* _Text extract_

════════════════════

Monday, July 26, 2021

gandhi smiles


Today was a "if-it-isn't-one-thing-it's-another" day.

I started the day in the pool by combining my morning exercise routine with my Spanish lesson. All was going swimmingly until Antonio the Indispensable Pool Guy showed up to clean the pool. He suggested that I continue my eccentric high-stepping routine and he would return tomorrow for another battle in the Summer Algae wars.

Because I had not seen him in close to a month as a result of my travels and odd-hour bedtimes when I am in residence, I invited him in and hopped out of the pool. If "hop" is the appropriate word for an overweight old man. It turned out to be good that I did.

I had barely pulled on some clothes when Antonio called to me from the pump room. One of the pipes to the pump had decided to rehearse its Old Faithful impression for the Great Pump Show. Without a quick fix, either the pump room would be flooded or the algae would have its way with the pool. Antonio was having nothing to do with either option.

So, off he went to one of our many local hardware stores and returned with various PVC pipes and joints. He obviously was re-engineering that entire section of plumbing.

With a lot of sawing, cramming, and gluing, I was the proud owner of a new and more-effective intake for the pool filter. And it looked far more aesthetic than its cracked predecessor.



While I was writing this, I realized I had partially fallen into the trap of home-owner lamentation. You know how it goes. "How the house has lost its luster/ How the fine house has changed." That sort of thing.

Since August I have been flying north to assist my mother with a new chapter in her life. Last week, Mom, Darrel, and I attended two memorial services: one for the husband of my father's cousin, the other for a friend I have known for almost 40 years (dancing in the beat of god's heart).

════════════════════

* _Short exercise_
Write the next part of the July 26, 2021 journal entry about the pool repair, picking up right after its last sentence. The data that comes after this point has no connection to the journal entry.

* _Supplied entries_
════════════════════

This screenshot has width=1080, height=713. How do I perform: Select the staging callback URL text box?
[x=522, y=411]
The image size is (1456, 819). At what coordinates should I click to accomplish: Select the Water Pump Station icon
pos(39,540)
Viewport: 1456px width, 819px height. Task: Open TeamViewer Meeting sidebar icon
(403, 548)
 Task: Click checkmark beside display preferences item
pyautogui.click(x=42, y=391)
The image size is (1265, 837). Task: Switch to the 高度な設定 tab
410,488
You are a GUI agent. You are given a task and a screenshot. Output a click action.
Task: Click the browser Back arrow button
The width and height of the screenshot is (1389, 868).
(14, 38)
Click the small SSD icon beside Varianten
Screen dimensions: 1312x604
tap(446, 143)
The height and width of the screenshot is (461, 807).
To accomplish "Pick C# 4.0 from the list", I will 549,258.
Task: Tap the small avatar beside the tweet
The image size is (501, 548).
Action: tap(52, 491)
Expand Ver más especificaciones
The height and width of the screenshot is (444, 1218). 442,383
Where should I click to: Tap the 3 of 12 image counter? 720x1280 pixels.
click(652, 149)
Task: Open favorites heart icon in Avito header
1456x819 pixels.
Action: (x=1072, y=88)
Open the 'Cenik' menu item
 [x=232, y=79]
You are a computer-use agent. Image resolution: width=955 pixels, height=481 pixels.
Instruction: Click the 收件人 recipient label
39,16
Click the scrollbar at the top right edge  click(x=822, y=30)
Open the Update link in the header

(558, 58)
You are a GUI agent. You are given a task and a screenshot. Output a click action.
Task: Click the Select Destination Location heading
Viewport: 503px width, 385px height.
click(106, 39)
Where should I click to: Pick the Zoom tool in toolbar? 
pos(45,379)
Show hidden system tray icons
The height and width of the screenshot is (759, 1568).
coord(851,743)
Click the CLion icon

════════════════════

* _Written response_
During times like this, people have a tendency to fall back on such hoary chestnuts as:"we need to appreciate each moment of our lives" or "we need to constantly focus on the relationships that surround us." The problem is that we never do. At least, for very long.

Even though those thoughts are larded with good intentions, they always crash on the reality of our self-created reefs of life. We want to do the right thing, but there be dragons here, and their wages are not paid in sentiment.

After Antonio's ministrations in the pump room, I returned to my exercise and Spanish in the pool. And it made me content.

There might be a lesson there. Rather than attempting to completely remake who we are after the death of loved ones, perhaps we could simply change our focus from the annoying broken pipe to the small grace notes that come our way every day. 

For you it may not be exercise and Spanish. Gandhi had a great suggestion that just might apply to our current situation. He advised discontented people to seek out people who held different views from theirs (religion, politics, how to properly fix sewer leaks on Melaque streets -- OK, he did not include that last one).

Then listen to what they have to say. Learn why they believe as they do. And then share with them in a similar manner. We all might learn something new.

You just may make Gandhi smile.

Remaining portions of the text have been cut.